Quants- Multicollinearity

I have a question on how to detect multicollinearity?

As per my understanding, F stat should be significant, R2 should be high and individual coeff. should not be significant.

In order for multicollinearity to be present, are all 3 requirements (high R2, significant F-stat, insignificant t-tests) need to be satisfied?

  1. What is the threshold to consider R2 as a high value?

  2. in below example one coefficient is insignificant, whereas one is significant. For multicollinearity to be present are all coefficients need to be insignificant?

for ex:

R2 is 0.414

F stat is significant

out of 2 coeff, 1 coefficient is significant

correlation between 2 independent variables is 0.015

CFA online practice question no 4 says that multicollinearity is not present. But why?

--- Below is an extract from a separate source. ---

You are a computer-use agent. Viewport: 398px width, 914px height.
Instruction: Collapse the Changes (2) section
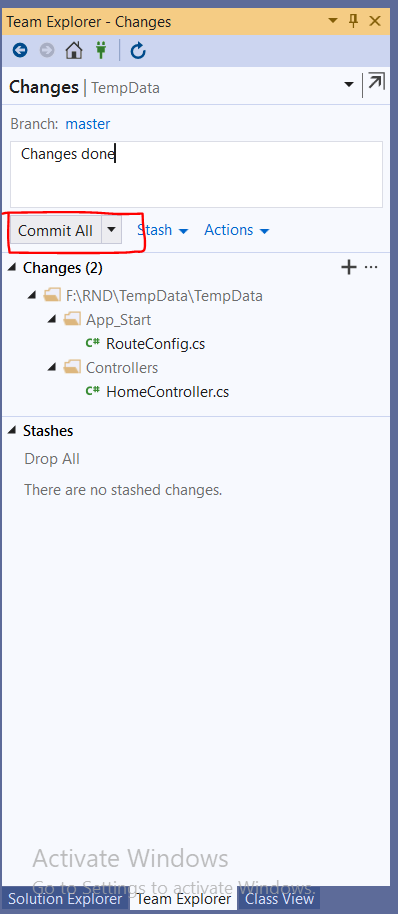12,268
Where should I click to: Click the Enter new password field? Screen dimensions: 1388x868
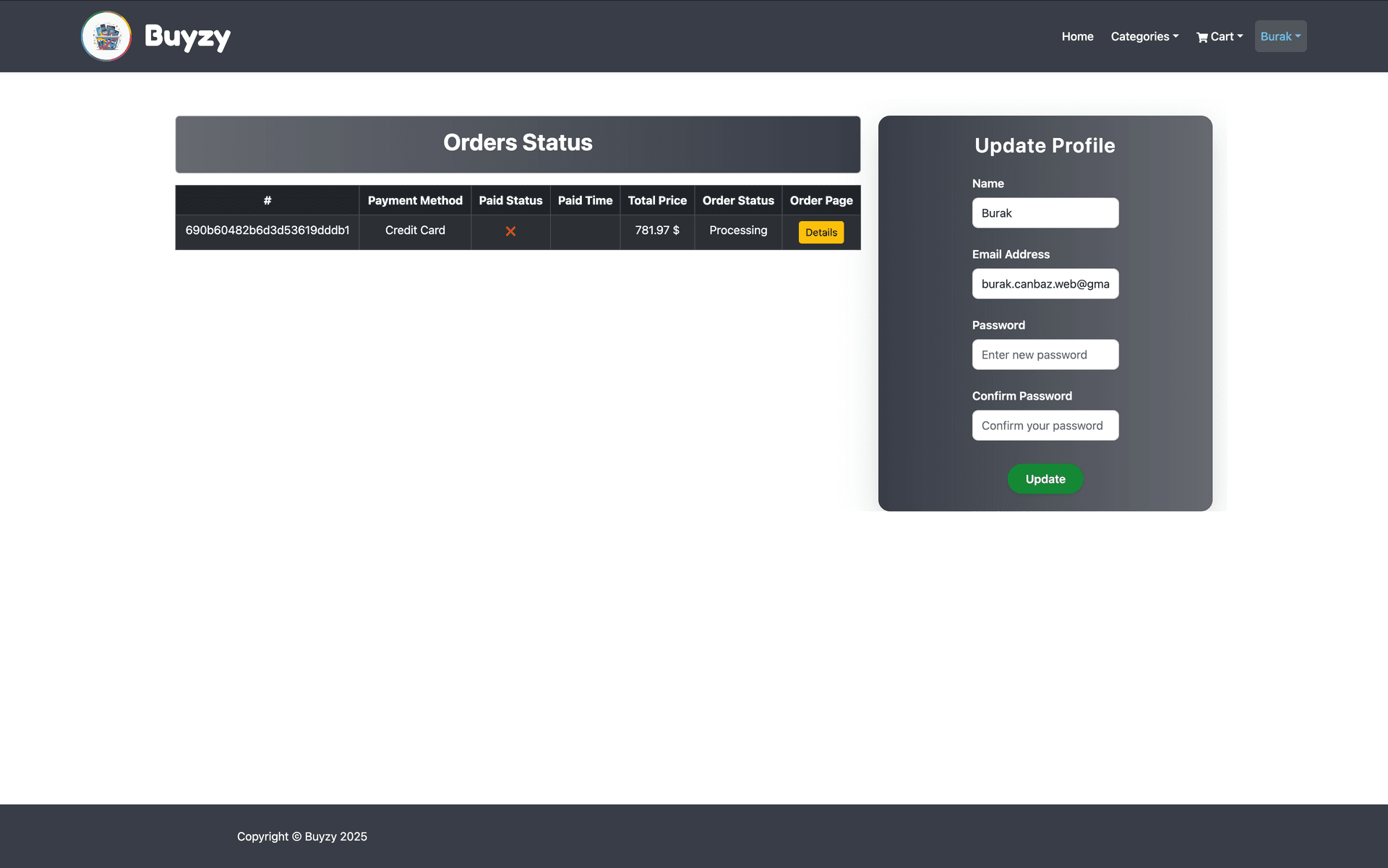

The best way to detect multicollinearity is when the model as a whole is “significant” (F-test) but individually independent variables are insignificant (T-test). The R2 most of the time would be high, but it’s not necessary to be 90% to have multicollinearity.

Yes, that’s what my understanding is. So in the example I mentioned, F stat is significant. Also, out of the 2 coefficients, 1 is significant and 1 is not. So, does that mean one of the significant coefficient (t stat) is contributing to high F stat and that’s why there is no multicollinearity?

I hope I’m not confusing you here!

You may be confusing necessary conditions and sufficient conditions. None of the conditions you list is necessary.

There’s no reason that R2 need be high: you can have a well-fitting model with multicollinearity or a poorly-fitting model with multicollinearity.

Similarly, the F statistic need not be significant, and the individual slope coefficients need not be insignificant.

Having a significant F statistic and (all) insignificant slope coefficients is sufficient to conclude multicollinearity, but not necessary.

High correlation between input variables is evidence of multicollinearity.

Why?

The extremely low correlation between the two input variables is prima facie evidence that there’s no multicollinearity.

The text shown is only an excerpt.